→ **TASK GOAL**: Every line from the first in the listing below to the line containing "Given: Reset chart zoom with home icon" is to be repeated exactly, and no line past it.
-------------------------
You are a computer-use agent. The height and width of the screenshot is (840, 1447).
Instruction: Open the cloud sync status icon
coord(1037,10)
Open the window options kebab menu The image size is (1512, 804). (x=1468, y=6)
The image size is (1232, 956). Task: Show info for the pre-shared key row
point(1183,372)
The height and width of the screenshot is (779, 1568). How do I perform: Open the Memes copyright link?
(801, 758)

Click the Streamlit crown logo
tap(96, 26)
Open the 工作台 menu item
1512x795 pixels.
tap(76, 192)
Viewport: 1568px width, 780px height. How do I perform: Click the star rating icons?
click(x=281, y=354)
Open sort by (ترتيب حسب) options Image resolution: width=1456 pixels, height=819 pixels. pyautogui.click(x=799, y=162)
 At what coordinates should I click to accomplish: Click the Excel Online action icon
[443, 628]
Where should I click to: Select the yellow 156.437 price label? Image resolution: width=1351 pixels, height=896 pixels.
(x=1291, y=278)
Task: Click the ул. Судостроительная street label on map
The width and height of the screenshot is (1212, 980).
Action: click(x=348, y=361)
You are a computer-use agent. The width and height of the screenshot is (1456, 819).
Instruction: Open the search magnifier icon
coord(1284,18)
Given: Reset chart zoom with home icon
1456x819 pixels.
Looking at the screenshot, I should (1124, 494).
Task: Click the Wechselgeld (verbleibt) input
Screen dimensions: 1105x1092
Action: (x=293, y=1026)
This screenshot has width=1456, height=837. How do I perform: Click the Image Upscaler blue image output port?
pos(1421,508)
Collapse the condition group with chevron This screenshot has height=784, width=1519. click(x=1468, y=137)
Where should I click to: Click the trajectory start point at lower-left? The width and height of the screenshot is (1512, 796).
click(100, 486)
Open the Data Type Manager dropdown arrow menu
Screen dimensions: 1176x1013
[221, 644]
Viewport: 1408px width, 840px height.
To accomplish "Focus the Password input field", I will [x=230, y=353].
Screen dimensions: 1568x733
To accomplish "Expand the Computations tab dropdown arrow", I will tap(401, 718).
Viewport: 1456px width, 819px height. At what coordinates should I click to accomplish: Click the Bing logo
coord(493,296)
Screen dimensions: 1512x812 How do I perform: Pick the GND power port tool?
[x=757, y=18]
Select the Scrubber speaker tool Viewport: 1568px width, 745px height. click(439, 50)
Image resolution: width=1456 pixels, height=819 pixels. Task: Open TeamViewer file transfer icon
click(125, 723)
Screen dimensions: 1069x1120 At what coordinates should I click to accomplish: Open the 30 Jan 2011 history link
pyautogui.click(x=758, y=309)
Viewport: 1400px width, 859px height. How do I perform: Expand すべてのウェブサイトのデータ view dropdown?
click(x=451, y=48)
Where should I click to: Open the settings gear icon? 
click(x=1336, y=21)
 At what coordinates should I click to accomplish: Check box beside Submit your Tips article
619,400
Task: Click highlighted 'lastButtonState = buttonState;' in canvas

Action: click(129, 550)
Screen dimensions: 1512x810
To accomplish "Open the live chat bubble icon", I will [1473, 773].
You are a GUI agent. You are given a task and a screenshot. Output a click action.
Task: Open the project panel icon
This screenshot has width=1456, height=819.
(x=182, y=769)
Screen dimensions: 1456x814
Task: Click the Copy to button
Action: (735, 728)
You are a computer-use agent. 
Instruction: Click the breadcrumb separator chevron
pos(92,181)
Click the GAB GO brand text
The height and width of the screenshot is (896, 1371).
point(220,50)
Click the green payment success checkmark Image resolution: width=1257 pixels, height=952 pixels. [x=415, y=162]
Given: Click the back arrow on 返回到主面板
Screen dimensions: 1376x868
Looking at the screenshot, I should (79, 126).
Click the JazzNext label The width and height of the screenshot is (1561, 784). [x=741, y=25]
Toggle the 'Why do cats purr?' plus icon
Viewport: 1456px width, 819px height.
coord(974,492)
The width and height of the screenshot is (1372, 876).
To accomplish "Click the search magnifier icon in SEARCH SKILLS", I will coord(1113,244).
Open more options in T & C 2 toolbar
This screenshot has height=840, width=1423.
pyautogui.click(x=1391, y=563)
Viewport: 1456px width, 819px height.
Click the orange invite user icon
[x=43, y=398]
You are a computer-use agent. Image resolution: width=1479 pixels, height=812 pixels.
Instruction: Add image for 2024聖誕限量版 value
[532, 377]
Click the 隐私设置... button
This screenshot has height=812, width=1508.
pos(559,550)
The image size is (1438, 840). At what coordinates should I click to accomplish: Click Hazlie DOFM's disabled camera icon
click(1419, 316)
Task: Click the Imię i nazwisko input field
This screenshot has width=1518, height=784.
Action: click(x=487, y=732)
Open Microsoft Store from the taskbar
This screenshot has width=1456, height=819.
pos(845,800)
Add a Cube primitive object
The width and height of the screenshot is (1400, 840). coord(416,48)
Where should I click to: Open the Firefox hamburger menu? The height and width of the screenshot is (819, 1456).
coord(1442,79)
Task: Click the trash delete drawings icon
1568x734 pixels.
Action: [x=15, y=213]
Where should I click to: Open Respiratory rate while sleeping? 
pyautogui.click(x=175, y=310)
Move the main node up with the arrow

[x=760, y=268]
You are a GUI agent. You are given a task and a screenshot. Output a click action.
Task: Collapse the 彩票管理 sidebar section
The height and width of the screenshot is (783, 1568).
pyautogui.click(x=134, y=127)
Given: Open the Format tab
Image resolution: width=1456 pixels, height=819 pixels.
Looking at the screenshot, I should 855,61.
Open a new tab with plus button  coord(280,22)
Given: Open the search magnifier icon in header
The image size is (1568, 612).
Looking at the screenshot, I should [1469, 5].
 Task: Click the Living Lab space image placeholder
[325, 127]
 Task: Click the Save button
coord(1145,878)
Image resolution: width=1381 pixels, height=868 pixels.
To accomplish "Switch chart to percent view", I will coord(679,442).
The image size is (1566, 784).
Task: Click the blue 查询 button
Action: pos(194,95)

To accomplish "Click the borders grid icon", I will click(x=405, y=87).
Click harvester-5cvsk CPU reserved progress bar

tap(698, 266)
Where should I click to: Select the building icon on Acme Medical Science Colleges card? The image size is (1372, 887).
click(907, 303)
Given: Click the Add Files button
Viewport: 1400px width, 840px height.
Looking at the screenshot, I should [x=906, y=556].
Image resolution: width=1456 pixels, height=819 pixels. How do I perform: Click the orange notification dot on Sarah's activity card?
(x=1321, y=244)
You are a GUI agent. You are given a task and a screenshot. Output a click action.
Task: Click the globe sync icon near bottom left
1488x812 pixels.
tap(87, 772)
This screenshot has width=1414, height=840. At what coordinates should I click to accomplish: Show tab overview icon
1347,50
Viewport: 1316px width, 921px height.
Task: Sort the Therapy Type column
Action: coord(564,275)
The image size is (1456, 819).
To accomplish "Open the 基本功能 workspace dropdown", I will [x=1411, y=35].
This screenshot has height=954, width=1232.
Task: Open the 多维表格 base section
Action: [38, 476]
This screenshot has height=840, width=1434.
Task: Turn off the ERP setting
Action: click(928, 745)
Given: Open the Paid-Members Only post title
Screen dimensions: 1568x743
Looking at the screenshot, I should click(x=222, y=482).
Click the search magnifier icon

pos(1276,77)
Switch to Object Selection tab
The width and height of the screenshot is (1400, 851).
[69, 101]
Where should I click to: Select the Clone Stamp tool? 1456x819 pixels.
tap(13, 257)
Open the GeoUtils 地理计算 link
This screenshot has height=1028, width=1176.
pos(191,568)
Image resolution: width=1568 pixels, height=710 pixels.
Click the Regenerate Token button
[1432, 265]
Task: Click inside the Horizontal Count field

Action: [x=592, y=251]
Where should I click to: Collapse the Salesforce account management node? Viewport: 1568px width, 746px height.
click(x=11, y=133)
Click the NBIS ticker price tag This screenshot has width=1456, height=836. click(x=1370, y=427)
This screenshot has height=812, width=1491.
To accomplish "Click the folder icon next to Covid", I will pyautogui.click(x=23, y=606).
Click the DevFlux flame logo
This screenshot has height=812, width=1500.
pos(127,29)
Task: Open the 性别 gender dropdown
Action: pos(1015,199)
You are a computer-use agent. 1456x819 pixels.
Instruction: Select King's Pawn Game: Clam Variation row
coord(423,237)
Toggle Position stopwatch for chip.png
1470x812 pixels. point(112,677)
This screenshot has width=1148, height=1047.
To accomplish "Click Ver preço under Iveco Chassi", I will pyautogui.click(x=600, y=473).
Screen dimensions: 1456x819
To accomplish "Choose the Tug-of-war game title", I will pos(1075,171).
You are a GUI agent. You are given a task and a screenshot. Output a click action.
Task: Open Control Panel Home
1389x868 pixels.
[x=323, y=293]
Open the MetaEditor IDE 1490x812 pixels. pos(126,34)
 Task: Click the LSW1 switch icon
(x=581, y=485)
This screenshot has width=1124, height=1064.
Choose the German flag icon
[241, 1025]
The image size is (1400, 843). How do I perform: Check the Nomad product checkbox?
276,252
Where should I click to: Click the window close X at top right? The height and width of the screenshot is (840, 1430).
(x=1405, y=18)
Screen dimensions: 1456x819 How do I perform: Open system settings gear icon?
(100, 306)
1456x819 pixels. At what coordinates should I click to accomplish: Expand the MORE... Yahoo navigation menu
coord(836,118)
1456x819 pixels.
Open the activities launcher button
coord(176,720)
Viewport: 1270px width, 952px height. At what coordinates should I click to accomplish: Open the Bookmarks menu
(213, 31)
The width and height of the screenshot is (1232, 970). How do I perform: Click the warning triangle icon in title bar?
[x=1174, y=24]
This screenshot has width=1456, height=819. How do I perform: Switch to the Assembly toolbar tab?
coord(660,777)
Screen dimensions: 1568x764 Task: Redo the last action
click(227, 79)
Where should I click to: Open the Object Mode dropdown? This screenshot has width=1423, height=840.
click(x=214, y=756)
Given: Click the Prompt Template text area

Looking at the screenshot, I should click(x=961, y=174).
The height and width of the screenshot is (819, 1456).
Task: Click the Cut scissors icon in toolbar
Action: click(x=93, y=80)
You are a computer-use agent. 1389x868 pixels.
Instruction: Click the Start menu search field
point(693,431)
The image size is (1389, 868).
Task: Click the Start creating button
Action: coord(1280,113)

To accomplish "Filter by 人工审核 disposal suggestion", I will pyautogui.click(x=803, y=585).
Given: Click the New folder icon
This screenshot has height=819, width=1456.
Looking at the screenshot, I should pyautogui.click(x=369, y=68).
-------------------------
→ **WRITTEN RESPONSE**:
You are a computer-use agent. The height and width of the screenshot is (840, 1447).
Instruction: Open the cloud sync status icon
coord(1037,10)
Open the window options kebab menu The image size is (1512, 804). (x=1468, y=6)
The image size is (1232, 956). Task: Show info for the pre-shared key row
point(1183,372)
The height and width of the screenshot is (779, 1568). How do I perform: Open the Memes copyright link?
(801, 758)

Click the Streamlit crown logo
tap(96, 26)
Open the 工作台 menu item
1512x795 pixels.
tap(76, 192)
Viewport: 1568px width, 780px height. How do I perform: Click the star rating icons?
click(x=281, y=354)
Open sort by (ترتيب حسب) options Image resolution: width=1456 pixels, height=819 pixels. pyautogui.click(x=799, y=162)
 At what coordinates should I click to accomplish: Click the Excel Online action icon
[443, 628]
Where should I click to: Select the yellow 156.437 price label? Image resolution: width=1351 pixels, height=896 pixels.
(x=1291, y=278)
Task: Click the ул. Судостроительная street label on map
The width and height of the screenshot is (1212, 980).
Action: click(x=348, y=361)
You are a computer-use agent. The width and height of the screenshot is (1456, 819).
Instruction: Open the search magnifier icon
coord(1284,18)
Given: Reset chart zoom with home icon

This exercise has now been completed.